QUESTIONS ON THE MATERIAL:
a) From the foreign investment notice, list each date, clock time, dollar amount and length of time it states, giving each one only once.
b) According to the foreign investment notice, up to how long will the FIRB work with applicants to extend the timeframes for decision making?
c) Return, word for word, the stretch of the foreign investment notice from "Commercial real estate" through "development of land.".

PASSAGE SHOWN:
=== Section Start ===
The Treasurer has announced changes to Australia’s foreign investment review framework, effective from 10.30pm AEDT on Sunday 29 March 2020, relating to monetary thresholds and timeframes for reviewing applications. Details are available in our Guidance Note number 53, which addresses the effects of the changes. All material on this website should be read in light of the Treasurer’s announcement.

Commercial real estate

On 29 March 2020, the Treasurer announced that due to the impacts of the coronavirus outbreak, all monetary thresholds will be temporarily reduced to $0, and that the FIRB will work with applicants to extend the timeframes for decision making to up to six months. Further information on these temporary changes can be found in ‘Guidance Note 53: Temporary measures in response to the coronavirus’, available on the FIRB website at

All other guidance material, including this webpage on commercial land, should be read in light of those temporary changes. On this page, the temporary changes may have particular impact on matters related to, but not exclusively including:

  • the monetary thresholds for determining if the threshold test is met; and
  • the imposition of conditions for the development of land.
=== Section End ===
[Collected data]
=== Section Start ===
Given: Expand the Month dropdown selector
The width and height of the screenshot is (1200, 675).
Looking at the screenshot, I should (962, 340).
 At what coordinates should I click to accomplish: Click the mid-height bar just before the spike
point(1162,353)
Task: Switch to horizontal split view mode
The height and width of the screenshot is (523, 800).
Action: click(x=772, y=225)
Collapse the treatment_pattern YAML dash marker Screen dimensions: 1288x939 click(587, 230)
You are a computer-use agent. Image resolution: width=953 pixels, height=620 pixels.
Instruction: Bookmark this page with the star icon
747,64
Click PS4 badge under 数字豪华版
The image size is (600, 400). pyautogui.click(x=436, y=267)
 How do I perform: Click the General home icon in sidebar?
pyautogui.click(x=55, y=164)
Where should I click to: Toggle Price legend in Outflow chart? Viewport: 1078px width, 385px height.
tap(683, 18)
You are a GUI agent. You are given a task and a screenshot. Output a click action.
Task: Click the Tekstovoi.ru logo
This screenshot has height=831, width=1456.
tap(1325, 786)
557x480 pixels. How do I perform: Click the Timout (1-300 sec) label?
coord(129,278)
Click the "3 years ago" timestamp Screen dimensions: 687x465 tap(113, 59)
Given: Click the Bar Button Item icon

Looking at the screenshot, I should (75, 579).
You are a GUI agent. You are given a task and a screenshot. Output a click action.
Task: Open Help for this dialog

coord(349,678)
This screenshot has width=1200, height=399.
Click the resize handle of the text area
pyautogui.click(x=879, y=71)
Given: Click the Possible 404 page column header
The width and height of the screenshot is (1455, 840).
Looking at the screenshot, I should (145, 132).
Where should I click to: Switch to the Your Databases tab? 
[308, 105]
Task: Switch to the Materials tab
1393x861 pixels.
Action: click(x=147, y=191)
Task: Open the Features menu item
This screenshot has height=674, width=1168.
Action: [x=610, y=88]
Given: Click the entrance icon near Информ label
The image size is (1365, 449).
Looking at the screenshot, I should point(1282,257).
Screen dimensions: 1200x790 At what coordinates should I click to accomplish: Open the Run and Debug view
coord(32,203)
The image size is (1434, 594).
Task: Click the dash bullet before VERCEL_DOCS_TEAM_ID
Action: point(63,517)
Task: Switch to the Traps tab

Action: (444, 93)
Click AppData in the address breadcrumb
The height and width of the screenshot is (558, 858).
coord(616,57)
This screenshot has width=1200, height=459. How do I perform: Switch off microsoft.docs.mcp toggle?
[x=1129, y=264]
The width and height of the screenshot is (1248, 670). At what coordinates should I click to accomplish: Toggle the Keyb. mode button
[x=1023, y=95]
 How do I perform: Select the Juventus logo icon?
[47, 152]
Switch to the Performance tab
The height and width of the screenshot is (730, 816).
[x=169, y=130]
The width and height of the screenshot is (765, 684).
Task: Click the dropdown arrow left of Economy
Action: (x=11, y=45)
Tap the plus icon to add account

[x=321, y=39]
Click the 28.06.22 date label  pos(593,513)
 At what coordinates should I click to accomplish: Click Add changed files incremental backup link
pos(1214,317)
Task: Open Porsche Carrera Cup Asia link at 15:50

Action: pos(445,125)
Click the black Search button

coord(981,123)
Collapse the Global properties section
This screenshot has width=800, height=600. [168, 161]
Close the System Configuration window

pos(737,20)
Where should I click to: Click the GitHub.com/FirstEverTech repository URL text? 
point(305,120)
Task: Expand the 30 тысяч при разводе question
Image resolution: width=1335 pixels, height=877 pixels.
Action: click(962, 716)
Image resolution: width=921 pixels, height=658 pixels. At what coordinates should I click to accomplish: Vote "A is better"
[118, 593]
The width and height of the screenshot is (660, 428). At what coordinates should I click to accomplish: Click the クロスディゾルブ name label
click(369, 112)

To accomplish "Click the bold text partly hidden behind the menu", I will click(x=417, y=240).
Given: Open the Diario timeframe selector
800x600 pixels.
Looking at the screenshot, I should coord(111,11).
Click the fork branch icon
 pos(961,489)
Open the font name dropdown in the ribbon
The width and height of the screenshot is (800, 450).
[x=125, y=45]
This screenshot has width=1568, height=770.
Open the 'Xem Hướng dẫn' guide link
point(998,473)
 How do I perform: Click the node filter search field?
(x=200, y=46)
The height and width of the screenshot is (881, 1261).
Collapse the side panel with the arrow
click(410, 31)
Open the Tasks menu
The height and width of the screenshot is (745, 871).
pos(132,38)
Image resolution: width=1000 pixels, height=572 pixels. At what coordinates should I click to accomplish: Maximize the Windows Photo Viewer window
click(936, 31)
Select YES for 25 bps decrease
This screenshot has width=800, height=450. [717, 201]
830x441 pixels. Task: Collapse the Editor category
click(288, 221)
=== Section End ===
SET OF ANSWERS:
a)
29 March 2020
10.30pm AEDT
$0
up to six months

b) Up to six months.

c)
Commercial real estate

On 29 March 2020, the Treasurer announced that due to the impacts of the coronavirus outbreak, all monetary thresholds will be temporarily reduced to $0, and that the FIRB will work with applicants to extend the timeframes for decision making to up to six months. Further information on these temporary changes can be found in ‘Guidance Note 53: Temporary measures in response to the coronavirus’, available on the FIRB website at

All other guidance material, including this webpage on commercial land, should be read in light of those temporary changes. On this page, the temporary changes may have particular impact on matters related to, but not exclusively including:

  • the monetary thresholds for determining if the threshold test is met; and
  • the imposition of conditions for the development of land.